- Parts of the exercise -
1. Answer these questions about the GreenNode embeddings guide, each on its own line:
(a) Which environment variable can hold the API key?
(b) What range of dimensions do the embedding models typically have?
(c) Which model does the code name as the default embedding model?
2. Echo word for word the part of the GreenNode embeddings guide that opens with the words containing "## Indexing and" and closes with "documents (finance/economics domain)".

- Selected excerpt -
------------------------

# GreenNode Text Embeddings

>[GreenNode](https://greennode.ai/) is a global AI solutions provider and a **NVIDIA Preferred Partner**, delivering full-stack AI capabilities—from infrastructure to application—for enterprises across the US, MENA, and APAC regions. Operating on **world-class infrastructure** (LEED Gold, TIA‑942, Uptime Tier III), GreenNode empowers enterprises, startups, and researchers with a comprehensive suite of AI services

This notebook provides a guide to getting started with `GreenNodeEmbeddings`. It enables you to perform semantic document search using various built-in connectors or your own custom data sources by generating high-quality vector representations of text.

## Overview

The `GreenNodeEmbeddings` class enables integration with GreenNode Serverless AI’s suite of embedding models via [LangChain](https://www.langchain.com/). These embeddings are well-suited for tasks such as semantic search, document similarity, and other natural language processing applications that require vectorized text representations.

### Integration details

- **Provider**: [GreenNode Serverless AI](https://aiplatform.console.greennode.ai/playground)
- **Model Types**: Text embedding models
- **Primary Use Case**: Generating vector embeddings for semantic similarity and information retrieval
- **Available Models**: Includes [BAAI/bge-m3](https://huggingface.co/BAAI/bge-m3) and a variety of other state-of-the-art models
- **Dimensions**: Varies by model (typically 1024-4096 dimensions)

## Setup

### Installation

The GreenNode integration can be installed via pip:

In [None]:
%pip install --upgrade langchain-greennode

### Credentials

GreenNode requires an API key for authentication, which can be provided either as the `api_key` parameter during initialization or set as the environment variable `GREENNODE_API_KEY`. You can obtain an API key by registering for an account on [GreenNode Serverless AI](https://aiplatform.console.greennode.ai/playground).

In [None]:
import getpass
import os

# Make sure you've set your API key as an environment variable
if "GREENNODE_API_KEY" not in os.environ:
    os.environ["GREENNODE_API_KEY"] = getpass.getpass("Enter your GreenNode API key: ")

## Instantiation

The `GreenNodeEmbeddings` class can be instantiated with optional parameters for the API key and model name:

In [None]:
from langchain_greennode import GreenNodeEmbeddings

# Initialize the embeddings model
embeddings = GreenNodeEmbeddings(
    # api_key="YOUR_API_KEY",  # You can pass the API key directly
    model="BAAI/bge-m3"  # The default embedding model
)

### Available Models

The list of supported models is available at https://aiplatform.console.greennode.ai/models

## Indexing and Retrieval

Embedding models play a key role in retrieval-augmented generation (RAG) workflows by enabling both the indexing of content and its efficient retrieval. The example below illustrates how to integrate `GreenNodeEmbeddings` with a vector store to perform document retrieval.

In [5]:
from langchain_community.vectorstores import FAISS
from langchain_core.documents import Document

# Prepare documents (finance/economics domain)
docs = [
    Document(
        page_content="Inflation represents the rate at which the general level of prices for goods and services rises"
    ),
    Document(
        page_content="Central banks use interest rates to control inflation and stabilize the economy"

------------------------

- Click-target data -

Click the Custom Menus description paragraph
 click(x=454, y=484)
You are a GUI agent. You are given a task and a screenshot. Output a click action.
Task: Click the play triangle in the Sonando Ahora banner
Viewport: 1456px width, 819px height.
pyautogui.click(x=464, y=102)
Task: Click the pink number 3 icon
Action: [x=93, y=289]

------------------------

- Solved problems -
1.
(a) GREENNODE_API_KEY
(b) 1024-4096 dimensions
(c) BAAI/bge-m3

2.
## Indexing and Retrieval

Embedding models play a key role in retrieval-augmented generation (RAG) workflows by enabling both the indexing of content and its efficient retrieval. The example below illustrates how to integrate `GreenNodeEmbeddings` with a vector store to perform document retrieval.

In [5]:
from langchain_community.vectorstores import FAISS
from langchain_core.documents import Document

# Prepare documents (finance/economics domain)